None of this goes to say that My Life: From Brigand to King is not a fascinating read, as it is quite the adventure tale, if a bit on the cruel and bloody side. It follows its protagonist from his extremely humble beginnings, into his initial entry in a life of murder and mayhem, through an ever-expanding series of criminal enterprises, and eventually to the Kingship (and his speedy downfall). Frankly, his character is painted in a way that immediately brought to mind some people that I've known from more-or-less that part of the world, so it had a glimmer of truth to it there. However, much seems difficult to believe here too, as his exploits are one "never before achieved" daring attack after another, always with intense bragging involved.
As I've noted before about Sufi books (and one has to assume that any book from Octagon has at least some Sufi subtext), one has to take a step back and try to see what's being transmitted along with the story ... and, frankly, I'm at a loss to identify what that would be in this book. There is one "magical" element, a talisman given to him (along with a prophesy of him becoming King) by a wandering Mullah, which is a constant part of his rise, but this is never particularly described, analyzed, nor discussed, just mentioned as a touch-stone of why he felt he could not be defeated. This hardly a teaching story makes. Aside from this, there was precious little else that I could point to and say "perhaps this is the real message", but perhaps I'm simply not seeing something that might be evident to somebody else.

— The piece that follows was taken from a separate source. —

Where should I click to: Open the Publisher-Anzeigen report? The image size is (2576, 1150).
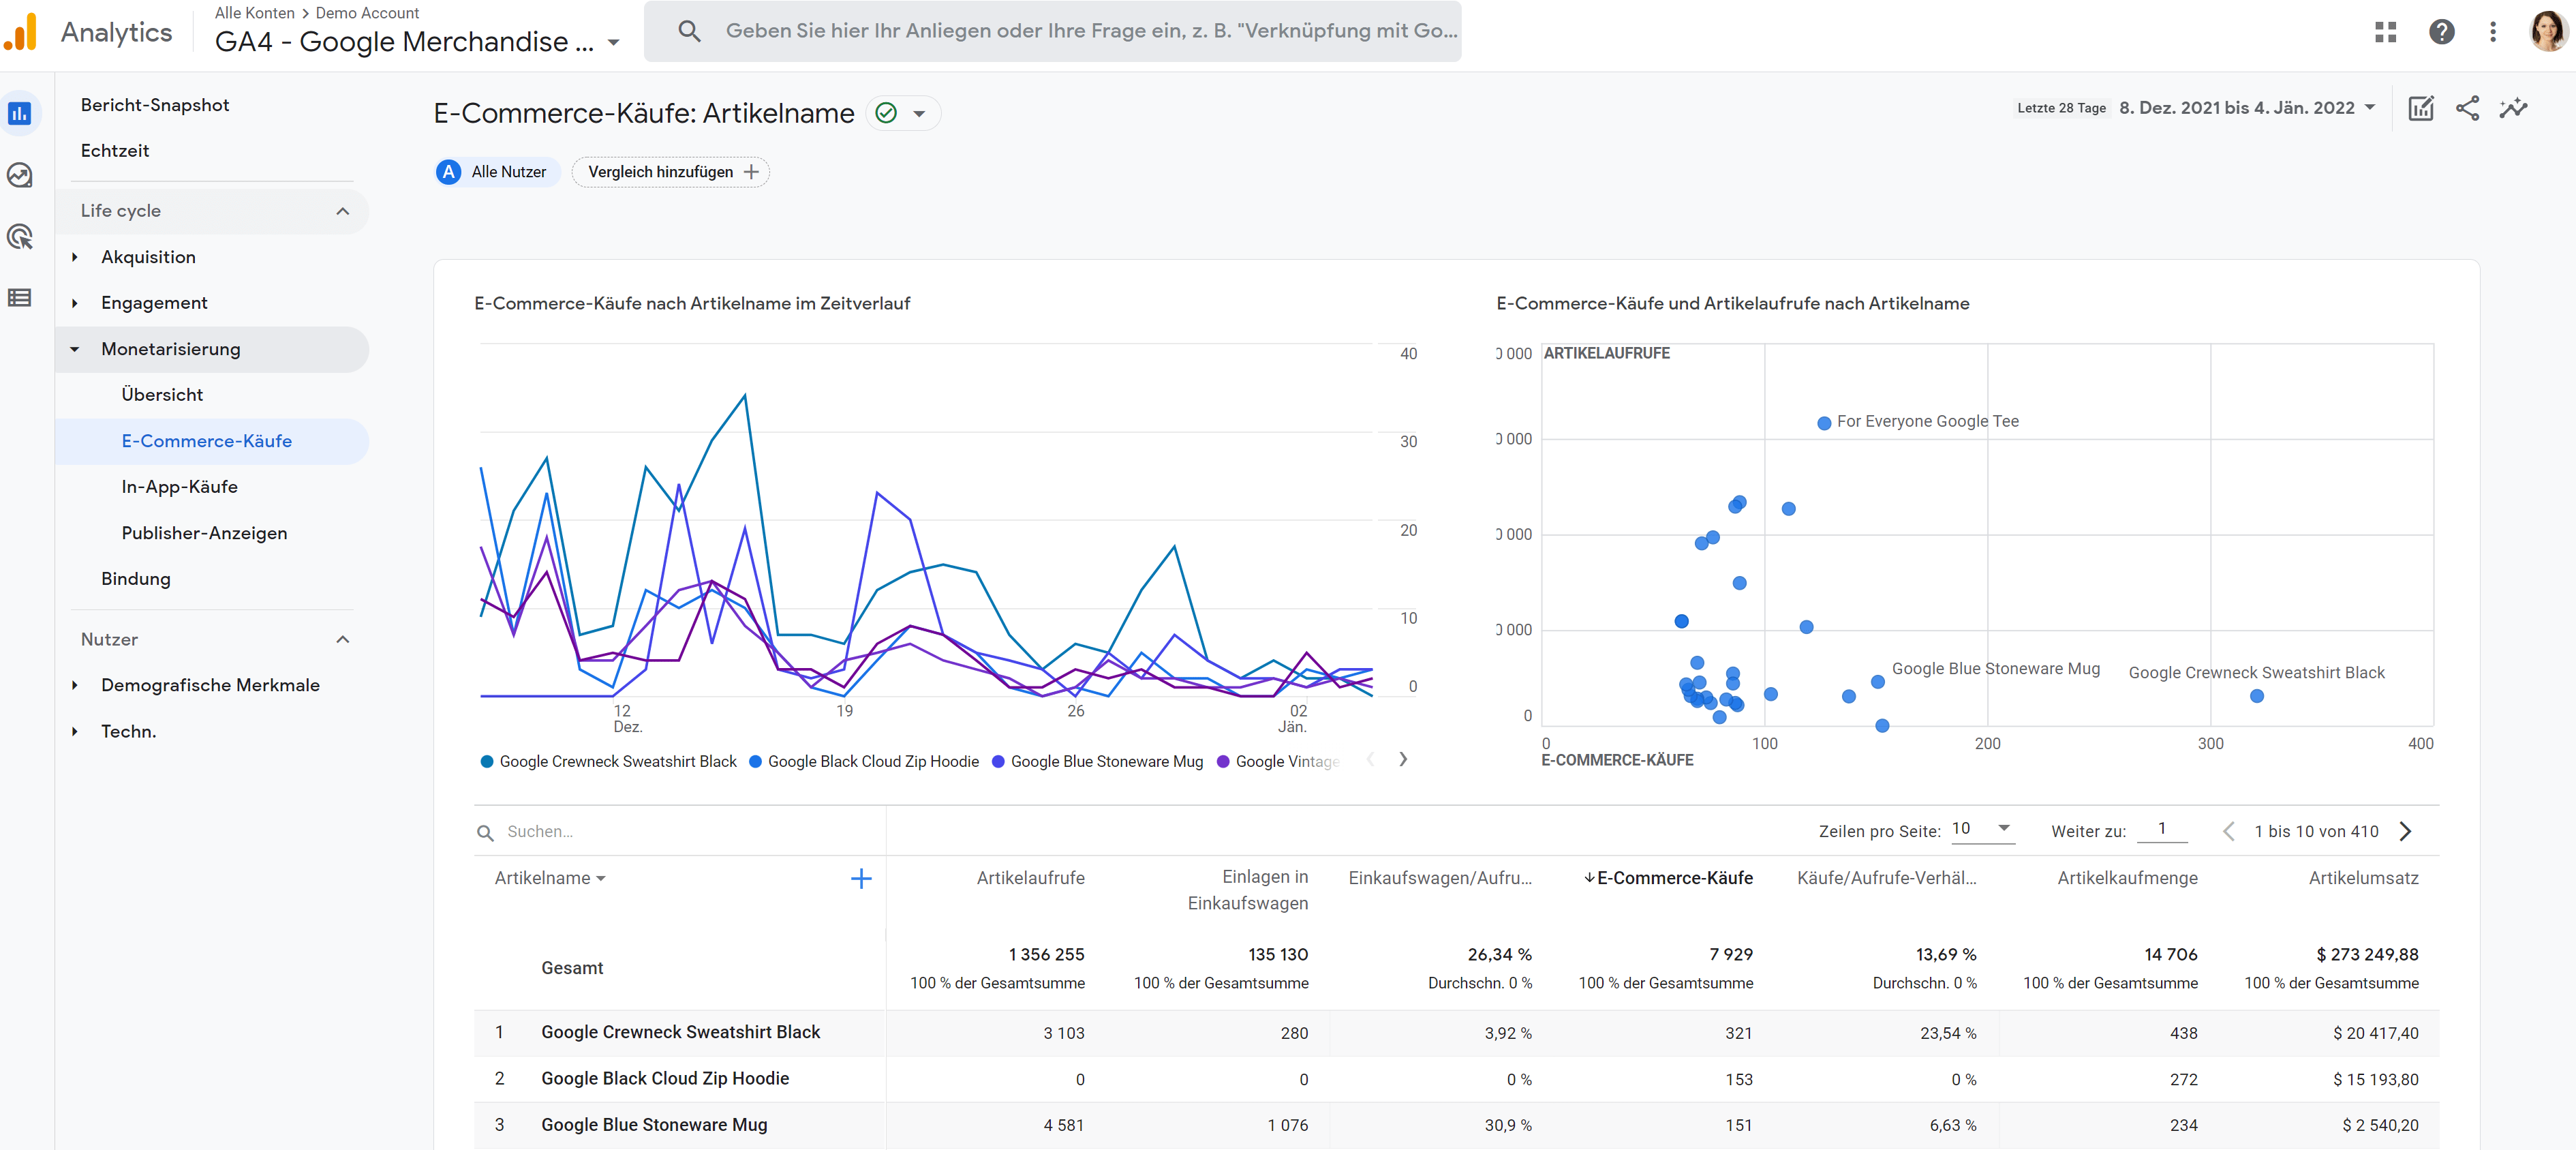[x=204, y=532]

Anyway, this is an OK book ... I really can't recommend you running out to buy it, though, unless you have a burning interest in (supposed) Afghan history, or are a big fan of this sort of literature. Being from Octagon, it is both still in print, and expensive ($30 in hardcover), and you're not saving much via the Amazon new/used vendors ($10.80 for a "like new" copy), so maybe look for it at your local used book store instead!